*** Source records ***

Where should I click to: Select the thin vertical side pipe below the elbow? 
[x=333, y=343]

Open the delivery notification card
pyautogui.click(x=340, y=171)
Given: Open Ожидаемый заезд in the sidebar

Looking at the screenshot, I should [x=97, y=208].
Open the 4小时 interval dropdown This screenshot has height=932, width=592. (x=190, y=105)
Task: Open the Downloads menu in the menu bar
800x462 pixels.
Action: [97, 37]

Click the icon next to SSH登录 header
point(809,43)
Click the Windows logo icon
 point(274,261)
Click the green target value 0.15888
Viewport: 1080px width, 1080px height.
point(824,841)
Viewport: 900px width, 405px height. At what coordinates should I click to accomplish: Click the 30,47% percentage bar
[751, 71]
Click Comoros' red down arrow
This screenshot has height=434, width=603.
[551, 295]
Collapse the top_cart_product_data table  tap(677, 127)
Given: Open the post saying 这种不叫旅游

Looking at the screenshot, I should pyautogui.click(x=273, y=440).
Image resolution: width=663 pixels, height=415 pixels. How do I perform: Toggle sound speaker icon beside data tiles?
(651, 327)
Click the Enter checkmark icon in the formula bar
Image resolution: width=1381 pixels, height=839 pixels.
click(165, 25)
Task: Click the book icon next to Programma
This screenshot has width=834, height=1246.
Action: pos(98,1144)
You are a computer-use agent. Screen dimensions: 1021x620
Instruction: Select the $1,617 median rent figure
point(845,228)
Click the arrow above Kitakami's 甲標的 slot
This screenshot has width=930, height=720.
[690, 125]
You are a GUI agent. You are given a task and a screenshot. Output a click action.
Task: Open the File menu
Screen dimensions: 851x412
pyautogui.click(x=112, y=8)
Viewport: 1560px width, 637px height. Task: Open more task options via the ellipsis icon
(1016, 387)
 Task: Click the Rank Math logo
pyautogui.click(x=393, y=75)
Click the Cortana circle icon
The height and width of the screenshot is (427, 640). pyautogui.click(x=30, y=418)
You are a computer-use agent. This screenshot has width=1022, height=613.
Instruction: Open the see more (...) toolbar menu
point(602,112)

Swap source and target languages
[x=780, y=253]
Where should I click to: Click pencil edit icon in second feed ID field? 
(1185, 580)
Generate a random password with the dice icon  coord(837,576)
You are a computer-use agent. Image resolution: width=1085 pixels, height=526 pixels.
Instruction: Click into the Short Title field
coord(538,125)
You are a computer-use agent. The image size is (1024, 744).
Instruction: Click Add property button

***

Work instructions: Start at the line containing "You are a GUI" and transcribe through the end of the entries. Please keep both ends and add nothing.

Solution to this problem:
You are a GUI agent. You are given a task and a screenshot. Output a click action.
Task: Open the File menu
Screen dimensions: 851x412
pyautogui.click(x=112, y=8)
Viewport: 1560px width, 637px height. Task: Open more task options via the ellipsis icon
(1016, 387)
 Task: Click the Rank Math logo
pyautogui.click(x=393, y=75)
Click the Cortana circle icon
The height and width of the screenshot is (427, 640). pyautogui.click(x=30, y=418)
You are a computer-use agent. This screenshot has width=1022, height=613.
Instruction: Open the see more (...) toolbar menu
point(602,112)

Swap source and target languages
[x=780, y=253]
Where should I click to: Click pencil edit icon in second feed ID field? 
(1185, 580)
Generate a random password with the dice icon  coord(837,576)
You are a computer-use agent. Image resolution: width=1085 pixels, height=526 pixels.
Instruction: Click into the Short Title field
coord(538,125)
You are a computer-use agent. The image size is (1024, 744).
Instruction: Click Add property button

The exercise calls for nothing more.